LONDON – Inserting contemporary architecture into a conservation area can be challenging. Hayhurst and Co. accepted this challenge in designing a new building for Whitaker Malem, the artist and costume-maker duo behind works by Allen Jones, fashion designers Hussein Chalayan and Alexander McQueen and costumes for several films. The client built a workshop on a site in Hackney’s De Beauvoir conservation area back in the mid 1990s. Recent requirements for a home studio and gallery saw Hayhurst and Co. brought on board for assistance in designing additional space in a contemporary yet constrained and aged context. The architect has been working on reimagining existing building stock around the United Kingdom since 2004 and is well versed in moulding old structures into contemporary quality assemblages. The Garden House is their recent addition to an award-winning portfolio of replenished existing buildings and is in the running to add to the firm’s accolades.
Extending the existing structure, the architect decided to pop-up a roof to collect light, bend it to the boundaries for neighbourly consideration and cover it with thick leaf foliage. Due to the north facing orientation of the building, a vertical form and skylights are necessary to allow light to flood into the spaces. The shape of the roof creates an interesting internal volume for the studio, but, how the roof is made up is the selling point of this inner city development. Bespoke stainless steel bucket forms double as roof tiles and host an array of over 800 sedums and heathers set in beds of stone.
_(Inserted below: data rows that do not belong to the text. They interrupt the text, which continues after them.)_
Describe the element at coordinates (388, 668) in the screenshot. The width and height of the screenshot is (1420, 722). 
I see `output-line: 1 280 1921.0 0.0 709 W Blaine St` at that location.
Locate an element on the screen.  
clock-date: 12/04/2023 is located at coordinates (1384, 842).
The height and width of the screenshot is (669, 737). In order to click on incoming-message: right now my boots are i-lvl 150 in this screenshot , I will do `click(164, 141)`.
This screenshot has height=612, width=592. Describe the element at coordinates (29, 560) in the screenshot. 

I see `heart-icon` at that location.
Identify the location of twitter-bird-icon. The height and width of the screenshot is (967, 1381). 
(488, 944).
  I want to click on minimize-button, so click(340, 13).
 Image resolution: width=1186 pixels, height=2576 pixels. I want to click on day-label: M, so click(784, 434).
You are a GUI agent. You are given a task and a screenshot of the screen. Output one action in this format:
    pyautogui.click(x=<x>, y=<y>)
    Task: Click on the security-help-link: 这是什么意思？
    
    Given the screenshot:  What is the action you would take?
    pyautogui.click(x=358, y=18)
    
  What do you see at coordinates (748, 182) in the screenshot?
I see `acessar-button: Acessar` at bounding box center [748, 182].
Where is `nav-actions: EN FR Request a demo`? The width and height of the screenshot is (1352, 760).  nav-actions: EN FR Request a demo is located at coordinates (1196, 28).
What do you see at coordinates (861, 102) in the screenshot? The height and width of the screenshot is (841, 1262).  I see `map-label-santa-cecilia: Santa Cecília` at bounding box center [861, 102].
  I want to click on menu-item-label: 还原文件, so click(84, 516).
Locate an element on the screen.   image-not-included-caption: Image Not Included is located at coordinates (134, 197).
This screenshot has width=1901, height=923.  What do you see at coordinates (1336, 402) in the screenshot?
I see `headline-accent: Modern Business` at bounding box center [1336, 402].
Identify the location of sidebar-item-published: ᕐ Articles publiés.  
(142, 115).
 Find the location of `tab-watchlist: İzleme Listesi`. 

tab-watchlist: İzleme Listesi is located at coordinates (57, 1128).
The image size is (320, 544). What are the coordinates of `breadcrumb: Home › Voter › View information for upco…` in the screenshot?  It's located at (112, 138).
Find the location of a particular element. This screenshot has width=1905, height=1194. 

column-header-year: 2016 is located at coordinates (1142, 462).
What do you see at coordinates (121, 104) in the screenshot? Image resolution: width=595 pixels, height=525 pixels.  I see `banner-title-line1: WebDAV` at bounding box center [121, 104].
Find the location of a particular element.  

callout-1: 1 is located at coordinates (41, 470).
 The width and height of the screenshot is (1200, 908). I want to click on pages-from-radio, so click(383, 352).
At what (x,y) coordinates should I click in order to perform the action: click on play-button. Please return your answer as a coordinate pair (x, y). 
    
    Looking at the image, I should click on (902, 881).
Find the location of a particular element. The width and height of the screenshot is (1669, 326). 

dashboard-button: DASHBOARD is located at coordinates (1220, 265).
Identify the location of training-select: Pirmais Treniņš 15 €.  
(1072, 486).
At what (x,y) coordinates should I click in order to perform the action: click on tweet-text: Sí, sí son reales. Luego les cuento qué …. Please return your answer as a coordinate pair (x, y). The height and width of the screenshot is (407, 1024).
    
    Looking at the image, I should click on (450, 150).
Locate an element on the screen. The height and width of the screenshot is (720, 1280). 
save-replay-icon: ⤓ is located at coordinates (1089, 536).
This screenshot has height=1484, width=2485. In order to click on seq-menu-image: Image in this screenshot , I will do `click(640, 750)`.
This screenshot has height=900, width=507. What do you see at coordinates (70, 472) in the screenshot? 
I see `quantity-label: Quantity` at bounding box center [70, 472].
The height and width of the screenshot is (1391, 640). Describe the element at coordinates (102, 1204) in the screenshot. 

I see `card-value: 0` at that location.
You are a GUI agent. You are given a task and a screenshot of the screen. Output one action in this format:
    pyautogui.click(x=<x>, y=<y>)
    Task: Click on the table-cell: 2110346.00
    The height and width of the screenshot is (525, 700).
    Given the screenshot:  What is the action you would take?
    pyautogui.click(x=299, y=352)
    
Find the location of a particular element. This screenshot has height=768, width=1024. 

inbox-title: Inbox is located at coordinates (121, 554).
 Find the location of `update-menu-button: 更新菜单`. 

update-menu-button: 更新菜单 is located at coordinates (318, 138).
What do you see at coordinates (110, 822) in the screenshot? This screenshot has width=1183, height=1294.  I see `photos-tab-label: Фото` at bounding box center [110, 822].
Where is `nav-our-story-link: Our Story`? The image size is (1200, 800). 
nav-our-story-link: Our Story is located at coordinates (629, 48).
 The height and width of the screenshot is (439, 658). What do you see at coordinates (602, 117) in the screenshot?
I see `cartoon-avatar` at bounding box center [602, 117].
Rather than doing less than it set out to, the architect is looking to do more and thinks this sky garden could be a prototype for propagation, creating a series of inner city gardens. Images of bridges between roof tops come to mind, linking up to create a neighbourhood backyard walkway, maybe an alternative to another controversial garden yet to be built. The Sky Garden by Rafael Viñoly and the London Garden Bridge by Heatherwick Studio are projects that are promoted as public but act as private commercial outlets for a touring population. This small garden is private, however, the mass production of these truncated triangles could offer connection for local neighbourhoods. For the time being, this little example is certainly a nice addition to the area.